■ **What the exercise asks**: Identify all lines in the listing that include the word "agent", and copy them out.

■ **Data provided**:
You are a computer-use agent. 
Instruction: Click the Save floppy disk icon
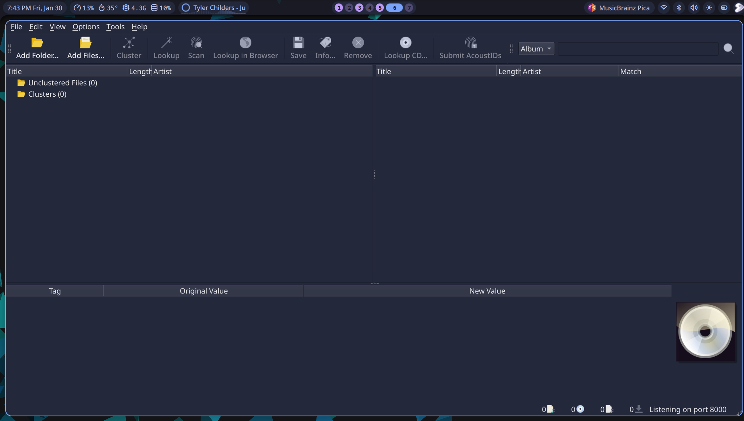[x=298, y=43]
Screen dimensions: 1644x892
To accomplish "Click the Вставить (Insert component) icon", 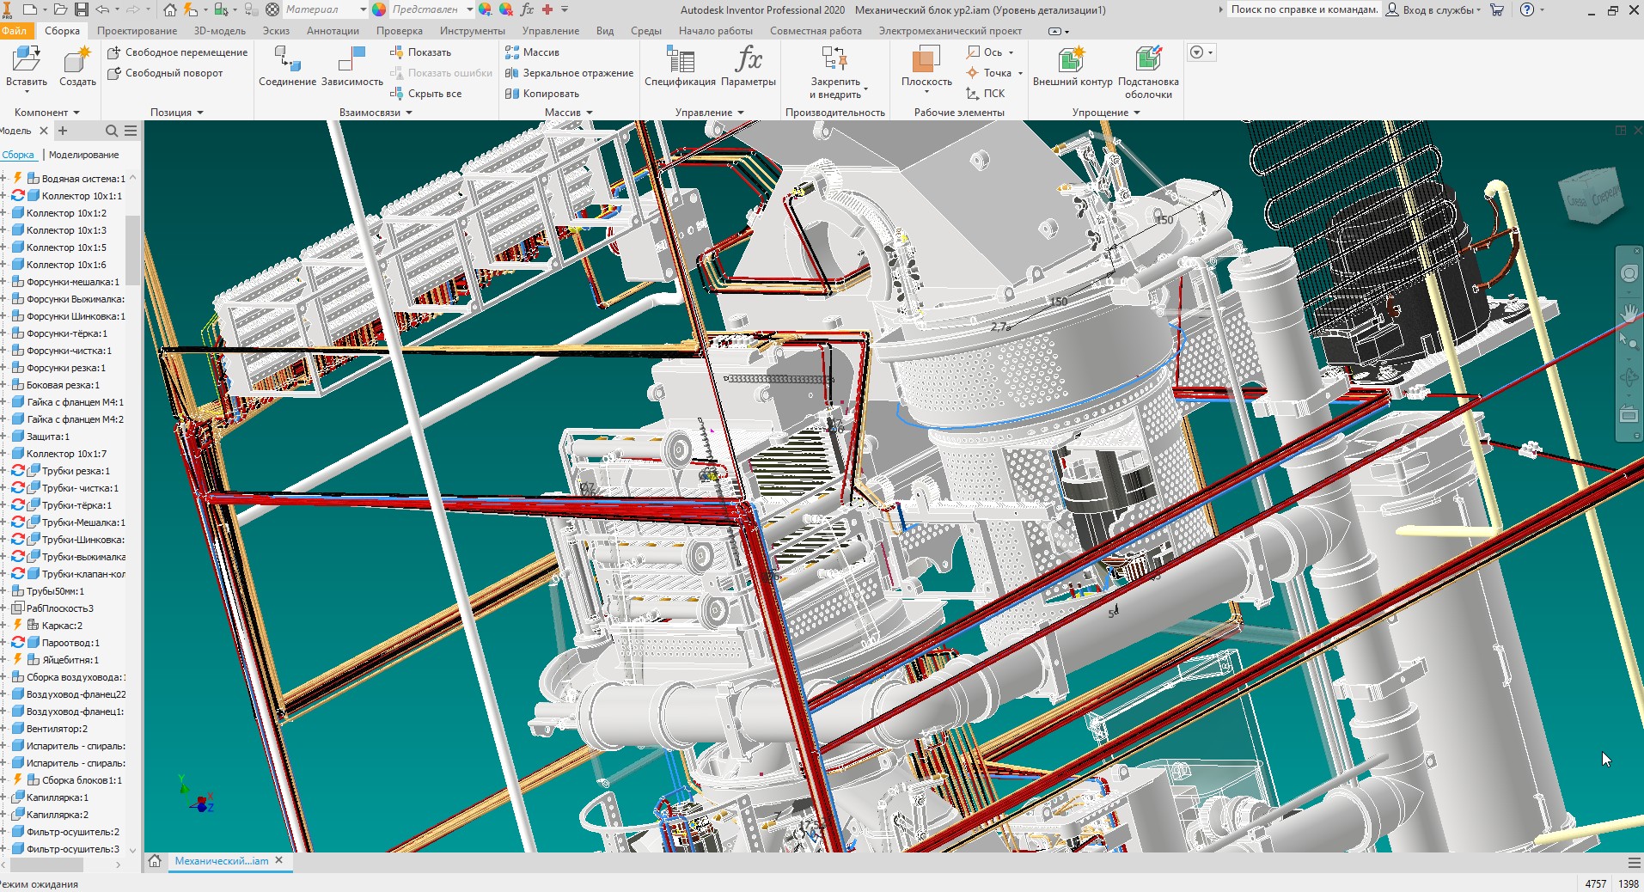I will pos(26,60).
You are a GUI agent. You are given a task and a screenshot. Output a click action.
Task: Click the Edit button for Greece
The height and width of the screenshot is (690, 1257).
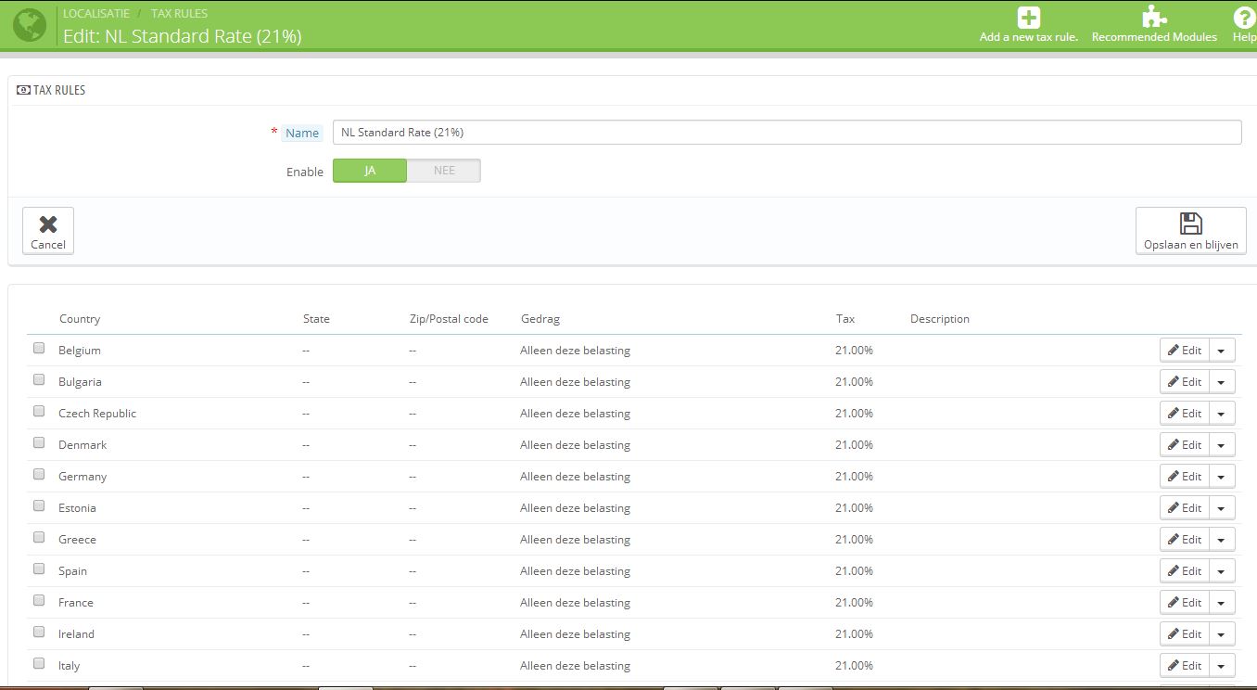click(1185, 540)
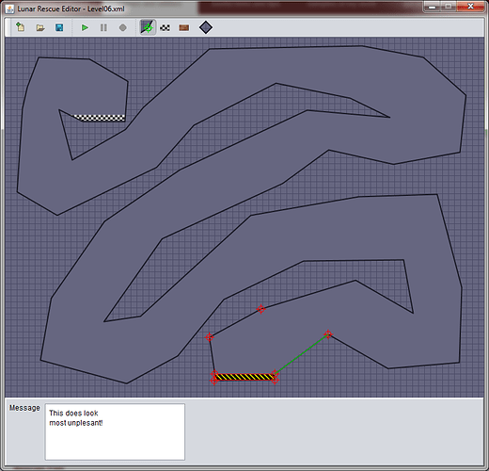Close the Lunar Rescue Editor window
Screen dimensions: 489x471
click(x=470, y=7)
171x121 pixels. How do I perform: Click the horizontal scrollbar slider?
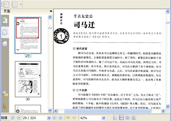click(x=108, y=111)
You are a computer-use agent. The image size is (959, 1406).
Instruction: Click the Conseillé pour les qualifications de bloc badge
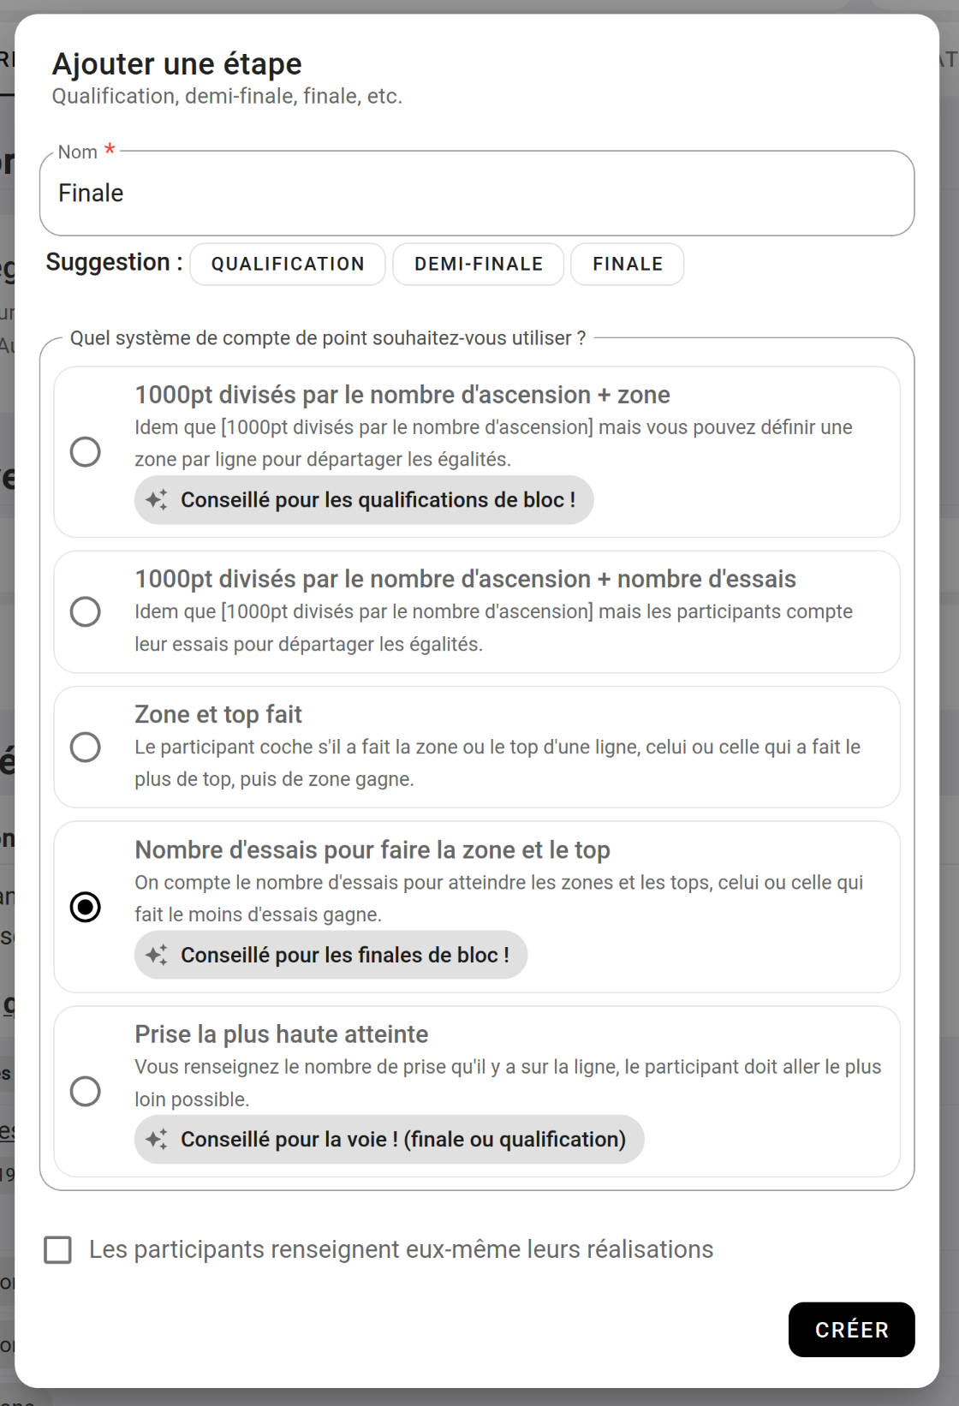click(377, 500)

■ **Task answer**:
You are a computer-use agent. 
You are a GUI agent. You are given a task and a screenshot. Output a click action.
You are a computer-use agent. The image size is (959, 1406).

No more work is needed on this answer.